Ernst Giselbrecht + Partner Architektur ZT GmbH

Location Bad Gleichenberg, Styria, Austria
Year 2007
Categories Architectural Design  >  Office buildings

Description

For many years, Ernst Giselbrecht has been involved in just as many projects that focus on the topic of contemporary façades. He has been able to consistently implement the continually evolving vision of dynamic facades with his design for the Kiefer Technic Showroom. This was made possible by a building assignment which allowed an almost playful light-heartedness and a developer who placed
the highest value on technical perfection and could produce the facade elements in his in-house development department.

The task was the construction of a new showroom, an addition to the production halls of the Kiefer metal construction company in Bad Gleichenberg, Styria. The two-storey, free-form shape in the floor plan sits offset in front of the narrow edge of the existing building and is accessible via a delicate metal bridge off to the side. The partly two-storey ground floor provides plenty of space for the open
presentation of products between a few narrow columns. A staircase leads to the gallery on the upper floor with an office and meeting area, as well as a link to the adjacent production hall.

-*-

▶ Given request: Rewrite the paragraph in the showroom description that begins "The task was the construction of a new showroom" as a short bulleted list of its main facts.

▶ Material:
-*-

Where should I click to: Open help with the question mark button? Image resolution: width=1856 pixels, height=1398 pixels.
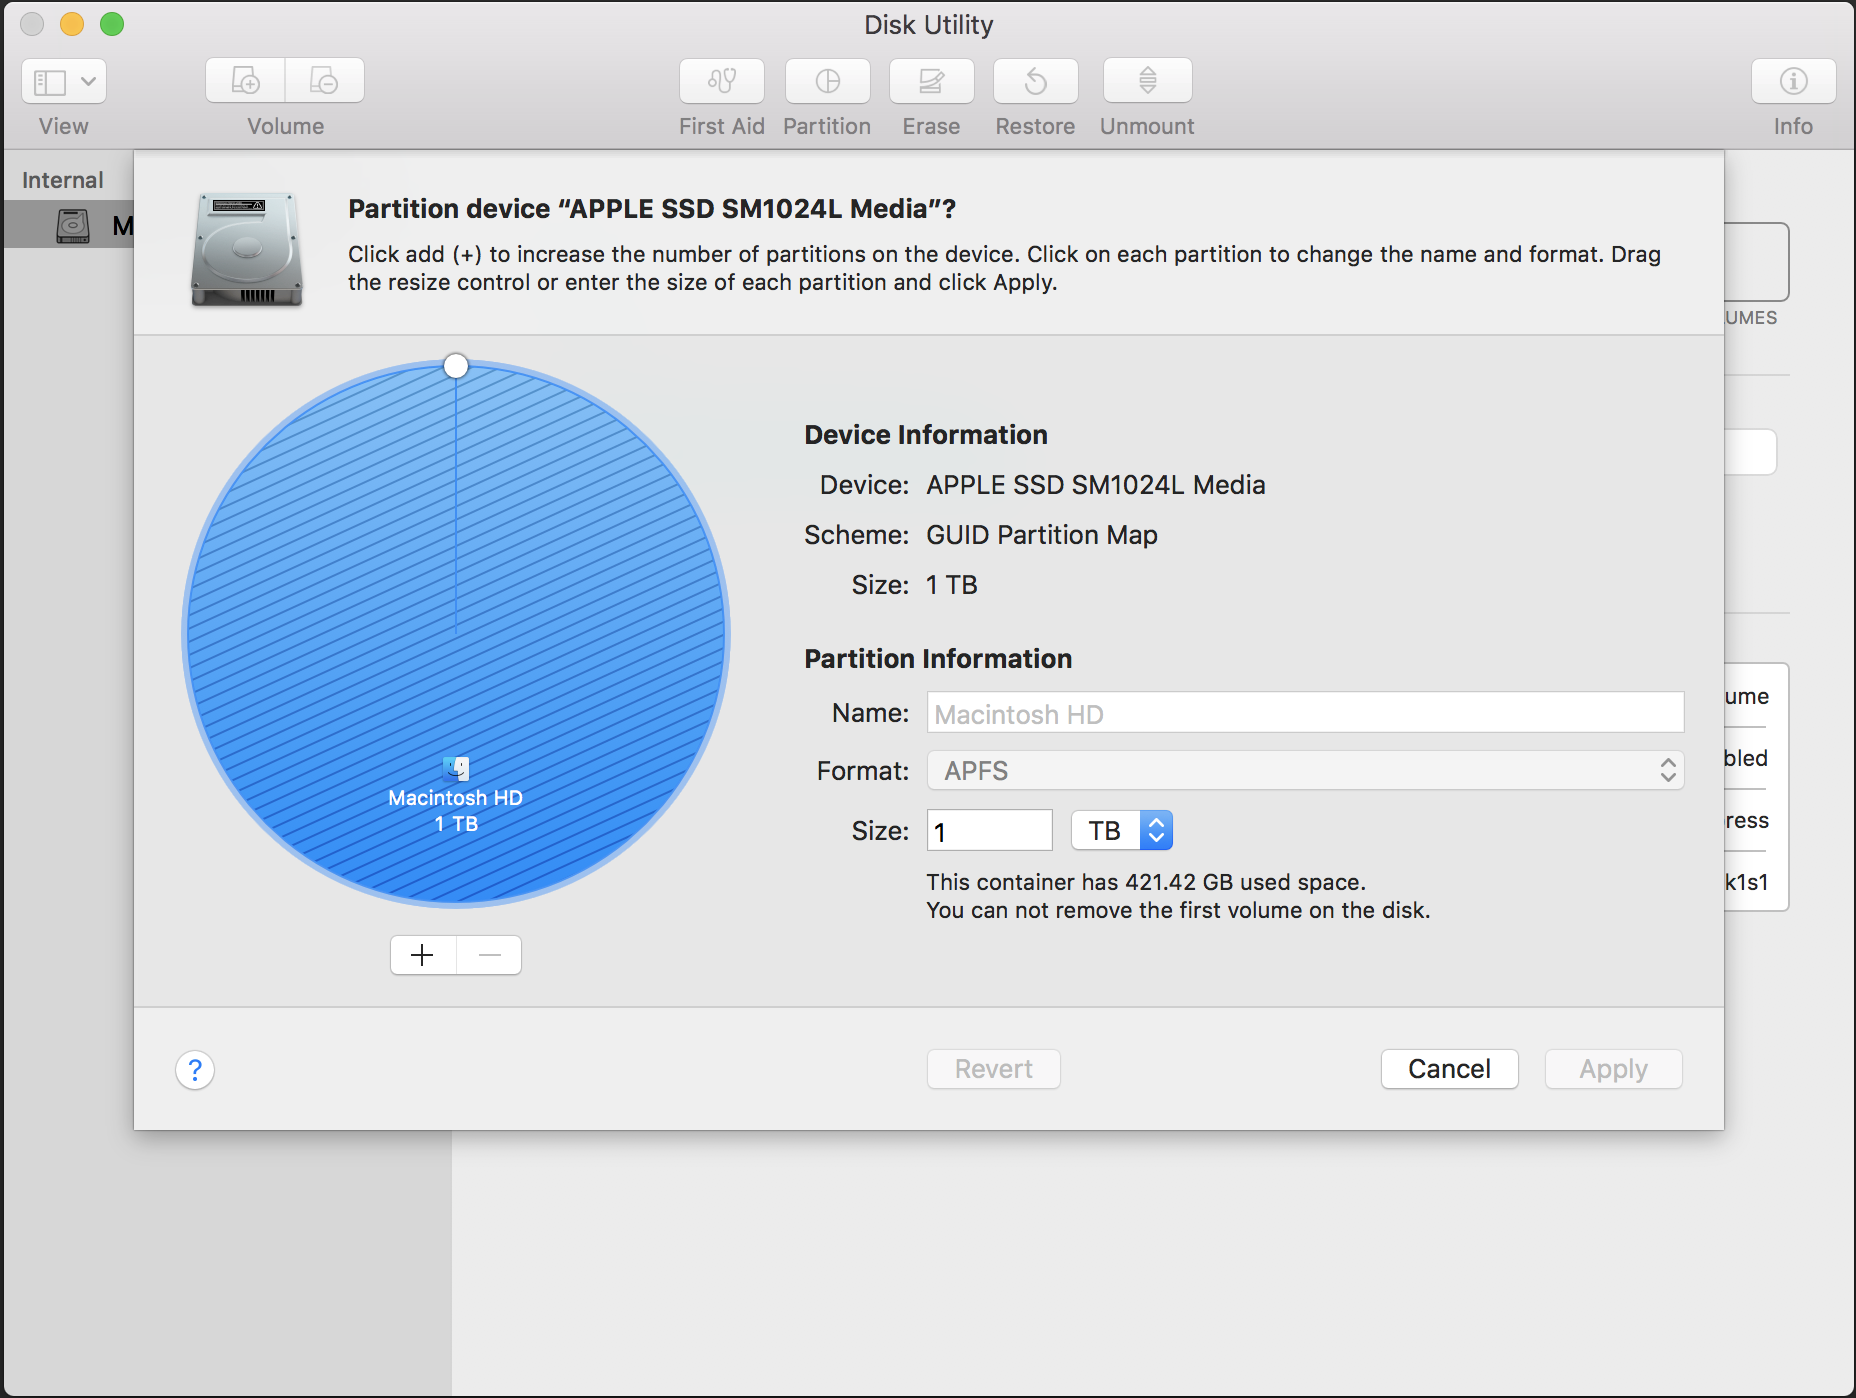tap(195, 1070)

-*-

▶ Completed task:
- New showroom added to the production halls of the Kiefer metal construction company in Bad Gleichenberg, Styria
- Two-storey, free-form floor plan, set offset in front of the narrow edge of the existing building
- Entered by a delicate metal bridge off to the side
- Partly two-storey ground floor with open product display between a few narrow columns
- Staircase up to a gallery holding an office and meeting area, plus a link to the adjacent production hall